[Stored items]
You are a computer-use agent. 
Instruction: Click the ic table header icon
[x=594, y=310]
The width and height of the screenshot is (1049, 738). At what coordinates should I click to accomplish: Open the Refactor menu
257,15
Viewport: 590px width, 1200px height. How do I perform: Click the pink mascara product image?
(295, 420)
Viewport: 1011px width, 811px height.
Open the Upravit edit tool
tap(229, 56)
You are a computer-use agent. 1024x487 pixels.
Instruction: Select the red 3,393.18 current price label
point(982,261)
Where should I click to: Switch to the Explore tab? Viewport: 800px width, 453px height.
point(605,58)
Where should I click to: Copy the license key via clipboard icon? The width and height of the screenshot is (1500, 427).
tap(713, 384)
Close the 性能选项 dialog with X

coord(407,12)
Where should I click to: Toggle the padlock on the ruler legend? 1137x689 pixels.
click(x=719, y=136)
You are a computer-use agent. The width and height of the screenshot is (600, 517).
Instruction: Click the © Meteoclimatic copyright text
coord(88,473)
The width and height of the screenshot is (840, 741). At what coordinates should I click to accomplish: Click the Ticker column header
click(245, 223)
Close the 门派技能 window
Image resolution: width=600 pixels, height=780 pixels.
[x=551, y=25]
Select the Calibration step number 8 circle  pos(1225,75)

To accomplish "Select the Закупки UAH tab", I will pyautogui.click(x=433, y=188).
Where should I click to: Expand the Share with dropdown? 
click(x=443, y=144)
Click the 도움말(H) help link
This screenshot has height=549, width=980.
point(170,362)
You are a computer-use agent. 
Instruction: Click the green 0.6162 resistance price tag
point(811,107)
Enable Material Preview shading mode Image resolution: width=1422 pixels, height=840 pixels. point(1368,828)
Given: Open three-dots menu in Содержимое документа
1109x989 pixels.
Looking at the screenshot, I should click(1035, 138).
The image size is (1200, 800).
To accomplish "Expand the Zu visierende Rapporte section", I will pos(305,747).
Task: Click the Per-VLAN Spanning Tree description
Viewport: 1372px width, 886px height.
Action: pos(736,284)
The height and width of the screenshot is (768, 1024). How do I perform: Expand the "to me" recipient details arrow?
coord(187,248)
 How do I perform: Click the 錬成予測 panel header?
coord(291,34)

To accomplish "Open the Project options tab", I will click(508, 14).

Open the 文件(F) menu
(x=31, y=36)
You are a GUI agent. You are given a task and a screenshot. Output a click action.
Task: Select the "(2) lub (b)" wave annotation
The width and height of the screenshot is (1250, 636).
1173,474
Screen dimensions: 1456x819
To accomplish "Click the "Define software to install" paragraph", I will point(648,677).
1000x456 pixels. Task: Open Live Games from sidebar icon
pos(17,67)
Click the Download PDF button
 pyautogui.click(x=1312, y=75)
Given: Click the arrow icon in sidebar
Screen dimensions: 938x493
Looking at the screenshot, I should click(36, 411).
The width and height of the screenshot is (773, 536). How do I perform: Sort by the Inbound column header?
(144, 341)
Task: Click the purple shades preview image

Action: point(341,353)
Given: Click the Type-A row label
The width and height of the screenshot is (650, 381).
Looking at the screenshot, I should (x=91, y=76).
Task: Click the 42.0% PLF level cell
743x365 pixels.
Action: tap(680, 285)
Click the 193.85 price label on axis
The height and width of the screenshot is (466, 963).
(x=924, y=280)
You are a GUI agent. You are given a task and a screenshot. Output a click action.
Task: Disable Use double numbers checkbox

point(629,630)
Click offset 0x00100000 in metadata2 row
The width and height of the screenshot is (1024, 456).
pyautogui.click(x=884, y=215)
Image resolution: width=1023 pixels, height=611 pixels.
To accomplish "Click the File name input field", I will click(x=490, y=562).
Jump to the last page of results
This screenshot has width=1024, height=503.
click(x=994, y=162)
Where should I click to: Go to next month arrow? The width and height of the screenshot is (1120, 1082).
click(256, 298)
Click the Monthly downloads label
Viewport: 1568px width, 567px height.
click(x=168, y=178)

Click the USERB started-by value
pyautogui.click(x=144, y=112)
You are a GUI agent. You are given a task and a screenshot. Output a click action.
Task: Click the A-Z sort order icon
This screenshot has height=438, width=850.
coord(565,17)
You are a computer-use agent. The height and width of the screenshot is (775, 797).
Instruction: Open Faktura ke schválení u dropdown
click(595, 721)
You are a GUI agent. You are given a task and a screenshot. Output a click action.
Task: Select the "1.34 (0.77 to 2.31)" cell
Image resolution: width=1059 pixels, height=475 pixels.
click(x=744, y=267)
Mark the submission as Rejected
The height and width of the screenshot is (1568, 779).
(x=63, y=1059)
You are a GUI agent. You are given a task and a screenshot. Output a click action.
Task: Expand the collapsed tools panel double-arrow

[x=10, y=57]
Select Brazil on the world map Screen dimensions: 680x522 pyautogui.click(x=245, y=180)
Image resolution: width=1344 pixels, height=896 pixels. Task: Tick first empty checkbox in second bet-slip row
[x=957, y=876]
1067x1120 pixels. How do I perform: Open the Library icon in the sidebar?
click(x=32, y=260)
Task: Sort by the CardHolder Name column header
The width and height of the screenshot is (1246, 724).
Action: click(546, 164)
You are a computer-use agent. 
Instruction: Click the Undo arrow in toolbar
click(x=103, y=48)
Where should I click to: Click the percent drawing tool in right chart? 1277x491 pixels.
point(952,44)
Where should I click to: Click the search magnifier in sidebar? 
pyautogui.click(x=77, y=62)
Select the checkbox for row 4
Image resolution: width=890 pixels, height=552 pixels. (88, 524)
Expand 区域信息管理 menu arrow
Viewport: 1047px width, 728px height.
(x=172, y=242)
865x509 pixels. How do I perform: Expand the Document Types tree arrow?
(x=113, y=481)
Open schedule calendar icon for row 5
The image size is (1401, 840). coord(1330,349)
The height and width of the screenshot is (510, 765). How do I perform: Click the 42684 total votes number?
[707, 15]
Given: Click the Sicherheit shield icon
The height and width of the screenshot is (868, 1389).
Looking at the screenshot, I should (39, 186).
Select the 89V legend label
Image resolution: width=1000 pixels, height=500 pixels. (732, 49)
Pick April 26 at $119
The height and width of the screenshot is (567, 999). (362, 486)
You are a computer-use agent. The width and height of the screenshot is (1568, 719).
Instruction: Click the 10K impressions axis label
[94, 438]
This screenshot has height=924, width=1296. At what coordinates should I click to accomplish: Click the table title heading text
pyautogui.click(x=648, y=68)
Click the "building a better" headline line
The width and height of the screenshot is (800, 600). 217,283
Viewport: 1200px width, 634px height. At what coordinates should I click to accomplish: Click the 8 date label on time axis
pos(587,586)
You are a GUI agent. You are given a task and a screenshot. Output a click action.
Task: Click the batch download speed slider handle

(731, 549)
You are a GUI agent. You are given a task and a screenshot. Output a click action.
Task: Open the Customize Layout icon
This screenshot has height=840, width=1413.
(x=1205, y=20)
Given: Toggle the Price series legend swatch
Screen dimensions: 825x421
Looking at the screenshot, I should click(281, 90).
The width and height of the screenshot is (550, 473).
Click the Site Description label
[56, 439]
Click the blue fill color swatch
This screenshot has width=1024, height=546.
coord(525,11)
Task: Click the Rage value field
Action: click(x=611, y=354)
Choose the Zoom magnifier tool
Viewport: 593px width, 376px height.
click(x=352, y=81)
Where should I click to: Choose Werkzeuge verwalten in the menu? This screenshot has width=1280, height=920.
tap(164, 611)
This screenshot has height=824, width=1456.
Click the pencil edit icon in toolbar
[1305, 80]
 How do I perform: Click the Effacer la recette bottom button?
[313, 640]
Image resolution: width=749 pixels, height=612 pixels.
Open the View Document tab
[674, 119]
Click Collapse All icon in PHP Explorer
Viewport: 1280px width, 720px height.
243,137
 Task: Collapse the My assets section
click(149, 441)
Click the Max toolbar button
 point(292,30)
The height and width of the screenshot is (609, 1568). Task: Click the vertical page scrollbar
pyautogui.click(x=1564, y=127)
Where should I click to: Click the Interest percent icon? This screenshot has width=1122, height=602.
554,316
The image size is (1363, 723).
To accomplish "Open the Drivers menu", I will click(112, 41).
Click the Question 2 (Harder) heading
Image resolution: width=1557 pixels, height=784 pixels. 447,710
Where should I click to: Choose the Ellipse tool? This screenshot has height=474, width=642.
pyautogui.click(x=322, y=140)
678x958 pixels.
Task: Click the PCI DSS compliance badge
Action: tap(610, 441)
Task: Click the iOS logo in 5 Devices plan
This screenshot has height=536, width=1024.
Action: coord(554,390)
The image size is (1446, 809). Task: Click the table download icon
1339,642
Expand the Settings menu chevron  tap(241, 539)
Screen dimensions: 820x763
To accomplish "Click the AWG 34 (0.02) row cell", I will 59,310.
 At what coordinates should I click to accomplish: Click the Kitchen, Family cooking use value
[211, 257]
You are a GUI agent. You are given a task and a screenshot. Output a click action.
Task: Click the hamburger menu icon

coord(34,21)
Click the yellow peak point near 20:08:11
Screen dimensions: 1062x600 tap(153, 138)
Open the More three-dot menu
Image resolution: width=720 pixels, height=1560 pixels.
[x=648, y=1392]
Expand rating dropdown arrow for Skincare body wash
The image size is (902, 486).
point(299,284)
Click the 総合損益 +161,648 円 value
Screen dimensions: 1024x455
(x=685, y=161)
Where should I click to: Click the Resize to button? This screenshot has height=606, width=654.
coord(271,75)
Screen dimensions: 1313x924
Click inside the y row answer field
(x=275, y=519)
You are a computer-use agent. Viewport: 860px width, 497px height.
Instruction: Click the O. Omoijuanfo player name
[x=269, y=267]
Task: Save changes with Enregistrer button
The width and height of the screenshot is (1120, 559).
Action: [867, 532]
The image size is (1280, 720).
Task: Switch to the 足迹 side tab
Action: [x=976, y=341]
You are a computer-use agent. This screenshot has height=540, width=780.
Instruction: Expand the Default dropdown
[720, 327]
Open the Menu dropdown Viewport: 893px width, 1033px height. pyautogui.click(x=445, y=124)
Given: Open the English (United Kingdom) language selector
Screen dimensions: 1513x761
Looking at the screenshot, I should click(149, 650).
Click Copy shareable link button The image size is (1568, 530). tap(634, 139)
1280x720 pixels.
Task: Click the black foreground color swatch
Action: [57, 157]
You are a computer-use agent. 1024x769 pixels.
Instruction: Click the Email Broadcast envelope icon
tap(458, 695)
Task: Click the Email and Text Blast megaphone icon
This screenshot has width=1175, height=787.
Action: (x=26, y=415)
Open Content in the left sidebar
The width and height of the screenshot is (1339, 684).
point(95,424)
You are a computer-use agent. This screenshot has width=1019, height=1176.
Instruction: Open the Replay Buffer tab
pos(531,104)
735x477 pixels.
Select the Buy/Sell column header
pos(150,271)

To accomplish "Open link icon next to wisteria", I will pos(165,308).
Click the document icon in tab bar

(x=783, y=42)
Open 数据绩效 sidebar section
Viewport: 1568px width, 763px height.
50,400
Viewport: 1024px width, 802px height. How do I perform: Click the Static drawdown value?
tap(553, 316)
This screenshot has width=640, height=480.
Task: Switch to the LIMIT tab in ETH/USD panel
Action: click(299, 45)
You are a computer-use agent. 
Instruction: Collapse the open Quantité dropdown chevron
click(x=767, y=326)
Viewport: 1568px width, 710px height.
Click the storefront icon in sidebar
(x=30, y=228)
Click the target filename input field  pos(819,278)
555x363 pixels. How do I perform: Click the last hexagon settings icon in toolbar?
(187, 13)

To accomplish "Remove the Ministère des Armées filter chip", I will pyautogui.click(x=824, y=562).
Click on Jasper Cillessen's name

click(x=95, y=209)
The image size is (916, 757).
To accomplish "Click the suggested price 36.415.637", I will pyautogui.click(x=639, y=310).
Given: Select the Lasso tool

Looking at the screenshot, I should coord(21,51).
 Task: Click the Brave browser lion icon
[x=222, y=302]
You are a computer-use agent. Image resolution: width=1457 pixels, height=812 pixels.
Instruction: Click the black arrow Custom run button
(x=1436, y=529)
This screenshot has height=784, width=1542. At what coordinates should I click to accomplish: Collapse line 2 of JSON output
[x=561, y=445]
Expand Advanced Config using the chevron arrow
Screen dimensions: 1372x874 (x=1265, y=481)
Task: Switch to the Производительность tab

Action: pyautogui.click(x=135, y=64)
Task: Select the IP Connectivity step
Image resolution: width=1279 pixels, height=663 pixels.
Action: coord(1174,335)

● Your assignment
Looking at the entries above, can you reproduce exactly the lines from the one that holds "Instruction: Open the Replay Buffer tab" through the one that holds "Open 数据绩效 sidebar section", and only those?

● Answer area
Instruction: Open the Replay Buffer tab
pos(531,104)
735x477 pixels.
Select the Buy/Sell column header
pos(150,271)

To accomplish "Open link icon next to wisteria", I will pos(165,308).
Click the document icon in tab bar

(x=783, y=42)
Open 数据绩效 sidebar section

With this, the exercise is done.